Exercise 3
Multivariate Nonparametric Regression
(warning: beware of curse of dimensionality!)
Question 1 (theoretical warming-up).
Let y be a response variable and assume there is a
single explanatory variable x. Consider transformations of variables
F(y) and Φ(x) and without loss of generality, assume that
F(y) and Φ(x); are centered and scaled to have zero means and unit variances.
Following the ACE methodology, we are
seeking F(y) and Φ(x) to minimize
E[F(y)-Φ(x)]2.
Show that this is equivalent to finding the so-called maximal correlation
- the largest possible correlation between a function of y and
a function of x.
Question 2.
The file Air.dat contains 111
observations taken from an environmental study that measured the four variables:
ozone (surface concentration of ozone in New York, in parts per million),
radiation (solar radiation),
temperature (observed temperature, in degrees Fahrenheit) and
wind (wind speed, in miles per hour) for 111 consecutive days.

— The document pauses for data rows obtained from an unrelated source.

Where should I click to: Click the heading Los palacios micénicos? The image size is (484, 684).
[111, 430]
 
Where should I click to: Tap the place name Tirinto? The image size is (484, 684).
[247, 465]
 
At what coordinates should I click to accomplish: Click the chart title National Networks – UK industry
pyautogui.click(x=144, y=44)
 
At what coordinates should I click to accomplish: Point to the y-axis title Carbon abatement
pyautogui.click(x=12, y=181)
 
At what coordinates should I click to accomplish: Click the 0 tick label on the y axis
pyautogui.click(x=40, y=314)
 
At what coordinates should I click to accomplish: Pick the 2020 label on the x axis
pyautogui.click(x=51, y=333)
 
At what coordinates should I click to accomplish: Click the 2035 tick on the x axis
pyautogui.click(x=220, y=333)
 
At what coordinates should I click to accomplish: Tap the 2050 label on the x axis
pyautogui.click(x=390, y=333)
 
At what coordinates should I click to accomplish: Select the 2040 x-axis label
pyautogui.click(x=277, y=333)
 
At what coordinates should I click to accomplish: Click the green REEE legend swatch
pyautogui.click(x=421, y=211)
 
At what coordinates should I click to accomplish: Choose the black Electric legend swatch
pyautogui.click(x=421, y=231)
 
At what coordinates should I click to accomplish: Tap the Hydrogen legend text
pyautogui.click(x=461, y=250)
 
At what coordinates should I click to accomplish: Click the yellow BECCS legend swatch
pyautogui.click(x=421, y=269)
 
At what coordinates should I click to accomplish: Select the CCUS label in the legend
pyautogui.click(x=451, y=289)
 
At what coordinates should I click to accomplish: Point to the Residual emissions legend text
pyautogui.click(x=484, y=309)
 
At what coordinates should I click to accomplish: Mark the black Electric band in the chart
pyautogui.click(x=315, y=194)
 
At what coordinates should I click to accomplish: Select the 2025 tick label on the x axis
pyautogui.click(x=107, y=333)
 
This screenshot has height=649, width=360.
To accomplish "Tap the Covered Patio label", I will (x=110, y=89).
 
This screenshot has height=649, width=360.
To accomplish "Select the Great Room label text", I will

The study investigated the influence of solar radiation, temperature and wind
speed on concentration of ozone.
- Fit a linear model to the data. Does it seem adequate?
- Fit an additive nonparametric model and compare it with the linear one.
- Perform projection pursuit regression trying various smoothing methods
and different number of terms (one, two, three). Choose the most reasonable
projection pursuit model.
What are the resulting explanatory variables?
Compare the results with those obtained on previous steps.
- Perform ACE algorithm to find transformations of variables
that maximizes the correlation. Do the resulting transformations hint on some
parametric model? (but don't try to find a black cat in a dark room especially
if it is not there!)
- Return to the previous paragraph applying the AVAS algorithm.
- Apply neural network and MARS (for volunteers)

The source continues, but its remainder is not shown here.